Can someone help giving me some direction to tackle a scenario like this.
A User table which contains all the user information, UserID is the primary key on User Table. I have another table called for example Comments, which holds all the comments created by any user. Comments table contains UserID as the foreign key. Now i have to rank the Users based on number of comments they added. The more comments a user added, the ranking goes up.
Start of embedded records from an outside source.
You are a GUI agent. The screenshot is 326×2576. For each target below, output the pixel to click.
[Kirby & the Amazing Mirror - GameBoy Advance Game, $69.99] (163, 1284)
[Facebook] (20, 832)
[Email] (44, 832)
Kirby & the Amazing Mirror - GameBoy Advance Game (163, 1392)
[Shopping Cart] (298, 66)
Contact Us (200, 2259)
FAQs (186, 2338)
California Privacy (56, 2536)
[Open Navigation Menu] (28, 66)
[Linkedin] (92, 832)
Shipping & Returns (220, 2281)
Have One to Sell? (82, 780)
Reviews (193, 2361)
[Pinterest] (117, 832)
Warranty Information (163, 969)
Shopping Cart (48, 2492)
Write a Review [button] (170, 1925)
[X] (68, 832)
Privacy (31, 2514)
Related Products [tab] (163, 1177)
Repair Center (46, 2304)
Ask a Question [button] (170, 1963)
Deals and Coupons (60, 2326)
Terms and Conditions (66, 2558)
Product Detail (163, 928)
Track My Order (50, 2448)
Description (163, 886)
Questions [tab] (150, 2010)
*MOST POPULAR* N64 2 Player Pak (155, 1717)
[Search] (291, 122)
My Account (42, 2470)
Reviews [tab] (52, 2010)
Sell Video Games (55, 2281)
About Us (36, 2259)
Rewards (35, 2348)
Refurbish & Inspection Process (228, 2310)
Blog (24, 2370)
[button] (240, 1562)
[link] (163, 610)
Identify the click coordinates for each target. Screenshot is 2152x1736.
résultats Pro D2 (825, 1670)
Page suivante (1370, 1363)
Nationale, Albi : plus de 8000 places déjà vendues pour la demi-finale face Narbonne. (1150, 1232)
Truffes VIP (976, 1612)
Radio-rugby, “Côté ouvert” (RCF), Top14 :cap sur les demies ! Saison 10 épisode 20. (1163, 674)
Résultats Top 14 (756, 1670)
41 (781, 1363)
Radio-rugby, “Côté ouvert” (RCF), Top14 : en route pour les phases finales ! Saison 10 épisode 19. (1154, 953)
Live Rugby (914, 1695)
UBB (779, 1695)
I am trying to see what will be the best way to do this.
I would prefer to have another table, which basically contains all the attributes or statistics of a user(might have more attributes in future, right now only rank, based on comment count),rather than adding another column in User table itself.
If I create another table Called UserStats, and have UserID as the foreign Key, and have another column, called Rank, there is a possibility that everytime a user adds a comment, we might need to update the ranks. How do I write a SP that does this, Im not even sure, if this is the right way to do this.
This is not the right way to do this.
You don't want to be materializing those kinds of computed values until there is a performance problem - and you have options like Indexed Views to help you well before you get to the point of doing what you suggested.
Just create a View called UserRankings and have it look like:
SELECT c.UserId, COUNT(c.CommentId) [Ranking]
FROM Comments c
GROUP BY c.UserId
Not sure how you want to do your rankings, but you can also look at the RANK() and DENSE_RANK() functions in T-SQL: Ranking Functions (Transact-SQL)
You could do this from a query
SELECT UserID,
COUNT(UserID) CntOfUserID
FROM UserComments
GROUP BY UserID
ORDER BY COUNT(UserID) DESC
You could also do this using a ROW_NUMBER
DECLARE #Comments TABLE(
UserID INT,
Comment VARCHAR(MAX)
)
INSERT INTO #Comments SELECT 3, 'Foo'
INSERT INTO #Comments SELECT 3, 'Bar'
INSERT INTO #Comments SELECT 3, 'Tada'
INSERT INTO #Comments SELECT 2, 'T'
INSERT INTO #Comments SELECT 2, 'G'
SELECT UserID,
ROW_NUMBER() OVER (ORDER BY COUNT(UserID) DESC) ID
FROM #Comments
GROUP BY UserID
Storing that kind of information is actually a bad idea. The count of comments per user is something that can be calculated at any given time quickly and easily. And if your columns are properly indexed (on the foreign key,) the count operation ought to happen very quickly.
The only reason you might want to persist metadata is if the load on your database is fast and furious and you simply cannot afford to run select queries with counts per request. And that load will also inform whether you simply add a column to your user table or create a whole separate table. (The latter solution being the one for the most extreme server loads.)
A few comments:
Yes, I think you should keep the "score" metadata somewhere, otherwise, you'd have to run the scoring calc each time, which could ultimately get expensive.
Second, I don't think you should calculate an actual "rank" (vs other users). Just calculate a "score" (based on the number of comments posted), then your query can determine "rank" by retrieving scores in descending order.
Third, I would probably make a trigger that updates the "score" in the metadata table, based on each insert into the comments table.